What is needed
Could you copy out the items below, replacing every "Image resolution" with "Display resolution" and leaving everything else untouched?
——————————
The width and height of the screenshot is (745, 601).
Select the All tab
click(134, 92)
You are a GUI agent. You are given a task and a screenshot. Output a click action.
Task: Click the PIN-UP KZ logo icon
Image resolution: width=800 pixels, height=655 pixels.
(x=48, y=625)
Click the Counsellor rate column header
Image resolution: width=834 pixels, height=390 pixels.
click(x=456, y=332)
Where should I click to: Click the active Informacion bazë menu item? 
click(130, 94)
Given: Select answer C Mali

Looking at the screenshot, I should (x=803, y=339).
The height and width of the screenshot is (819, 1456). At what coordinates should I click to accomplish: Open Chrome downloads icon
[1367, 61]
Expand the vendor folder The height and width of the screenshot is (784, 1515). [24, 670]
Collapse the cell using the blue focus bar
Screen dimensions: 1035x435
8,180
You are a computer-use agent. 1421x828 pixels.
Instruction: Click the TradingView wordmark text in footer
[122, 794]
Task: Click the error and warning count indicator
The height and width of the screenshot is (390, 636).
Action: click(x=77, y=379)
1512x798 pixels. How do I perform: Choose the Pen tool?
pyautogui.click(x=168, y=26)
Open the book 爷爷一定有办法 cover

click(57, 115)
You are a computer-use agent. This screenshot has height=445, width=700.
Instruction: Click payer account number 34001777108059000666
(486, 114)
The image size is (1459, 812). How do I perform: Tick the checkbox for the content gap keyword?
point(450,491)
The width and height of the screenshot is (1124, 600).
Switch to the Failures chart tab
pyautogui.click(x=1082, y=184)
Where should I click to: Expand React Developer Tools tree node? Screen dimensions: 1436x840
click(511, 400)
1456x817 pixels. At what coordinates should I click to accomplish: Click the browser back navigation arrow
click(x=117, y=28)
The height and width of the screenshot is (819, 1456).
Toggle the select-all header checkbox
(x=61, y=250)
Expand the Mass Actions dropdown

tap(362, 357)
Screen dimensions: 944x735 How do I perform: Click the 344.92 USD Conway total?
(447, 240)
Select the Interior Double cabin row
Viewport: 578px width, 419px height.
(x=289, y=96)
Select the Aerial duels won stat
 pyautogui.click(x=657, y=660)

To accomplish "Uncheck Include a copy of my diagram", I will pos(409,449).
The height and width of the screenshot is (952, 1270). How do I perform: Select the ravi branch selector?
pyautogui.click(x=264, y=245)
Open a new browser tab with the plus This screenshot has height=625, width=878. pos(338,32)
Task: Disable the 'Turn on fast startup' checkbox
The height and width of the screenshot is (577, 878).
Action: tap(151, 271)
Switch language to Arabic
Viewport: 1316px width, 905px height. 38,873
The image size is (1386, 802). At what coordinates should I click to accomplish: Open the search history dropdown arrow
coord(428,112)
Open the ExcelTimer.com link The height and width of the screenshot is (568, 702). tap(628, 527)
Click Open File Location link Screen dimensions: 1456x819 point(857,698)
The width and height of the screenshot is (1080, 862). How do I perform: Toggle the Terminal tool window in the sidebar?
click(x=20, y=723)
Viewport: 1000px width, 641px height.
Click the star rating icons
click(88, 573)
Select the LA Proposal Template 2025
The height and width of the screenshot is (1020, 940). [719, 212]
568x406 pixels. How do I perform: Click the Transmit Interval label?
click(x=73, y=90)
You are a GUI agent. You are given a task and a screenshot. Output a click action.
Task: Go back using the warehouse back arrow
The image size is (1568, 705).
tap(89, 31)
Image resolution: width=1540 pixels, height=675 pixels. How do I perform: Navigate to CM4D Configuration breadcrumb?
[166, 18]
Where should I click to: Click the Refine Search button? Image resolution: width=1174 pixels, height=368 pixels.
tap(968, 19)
——————————
Output of the exercise
The width and height of the screenshot is (745, 601).
Select the All tab
click(134, 92)
You are a GUI agent. You are given a task and a screenshot. Output a click action.
Task: Click the PIN-UP KZ logo icon
Display resolution: width=800 pixels, height=655 pixels.
(x=48, y=625)
Click the Counsellor rate column header
Display resolution: width=834 pixels, height=390 pixels.
click(x=456, y=332)
Where should I click to: Click the active Informacion bazë menu item? 
click(130, 94)
Given: Select answer C Mali

Looking at the screenshot, I should (x=803, y=339).
The height and width of the screenshot is (819, 1456). At what coordinates should I click to accomplish: Open Chrome downloads icon
[1367, 61]
Expand the vendor folder The height and width of the screenshot is (784, 1515). [24, 670]
Collapse the cell using the blue focus bar
Screen dimensions: 1035x435
8,180
You are a computer-use agent. 1421x828 pixels.
Instruction: Click the TradingView wordmark text in footer
[122, 794]
Task: Click the error and warning count indicator
The height and width of the screenshot is (390, 636).
Action: click(x=77, y=379)
1512x798 pixels. How do I perform: Choose the Pen tool?
pyautogui.click(x=168, y=26)
Open the book 爷爷一定有办法 cover

click(57, 115)
You are a computer-use agent. This screenshot has height=445, width=700.
Instruction: Click payer account number 34001777108059000666
(486, 114)
The image size is (1459, 812). How do I perform: Tick the checkbox for the content gap keyword?
point(450,491)
The width and height of the screenshot is (1124, 600).
Switch to the Failures chart tab
pyautogui.click(x=1082, y=184)
Where should I click to: Expand React Developer Tools tree node? Screen dimensions: 1436x840
click(511, 400)
1456x817 pixels. At what coordinates should I click to accomplish: Click the browser back navigation arrow
click(x=117, y=28)
The height and width of the screenshot is (819, 1456).
Toggle the select-all header checkbox
(x=61, y=250)
Expand the Mass Actions dropdown

tap(362, 357)
Screen dimensions: 944x735 How do I perform: Click the 344.92 USD Conway total?
(447, 240)
Select the Interior Double cabin row
Viewport: 578px width, 419px height.
(x=289, y=96)
Select the Aerial duels won stat
 pyautogui.click(x=657, y=660)

To accomplish "Uncheck Include a copy of my diagram", I will pos(409,449).
The height and width of the screenshot is (952, 1270). How do I perform: Select the ravi branch selector?
pyautogui.click(x=264, y=245)
Open a new browser tab with the plus This screenshot has height=625, width=878. pos(338,32)
Task: Disable the 'Turn on fast startup' checkbox
The height and width of the screenshot is (577, 878).
Action: tap(151, 271)
Switch language to Arabic
Viewport: 1316px width, 905px height. 38,873
The image size is (1386, 802). At what coordinates should I click to accomplish: Open the search history dropdown arrow
coord(428,112)
Open the ExcelTimer.com link The height and width of the screenshot is (568, 702). tap(628, 527)
Click Open File Location link Screen dimensions: 1456x819 point(857,698)
The width and height of the screenshot is (1080, 862). How do I perform: Toggle the Terminal tool window in the sidebar?
click(x=20, y=723)
Viewport: 1000px width, 641px height.
Click the star rating icons
click(88, 573)
Select the LA Proposal Template 2025
The height and width of the screenshot is (1020, 940). [719, 212]
568x406 pixels. How do I perform: Click the Transmit Interval label?
click(x=73, y=90)
You are a GUI agent. You are given a task and a screenshot. Output a click action.
Task: Go back using the warehouse back arrow
The image size is (1568, 705).
tap(89, 31)
Display resolution: width=1540 pixels, height=675 pixels. How do I perform: Navigate to CM4D Configuration breadcrumb?
[166, 18]
Where should I click to: Click the Refine Search button? Display resolution: width=1174 pixels, height=368 pixels.
tap(968, 19)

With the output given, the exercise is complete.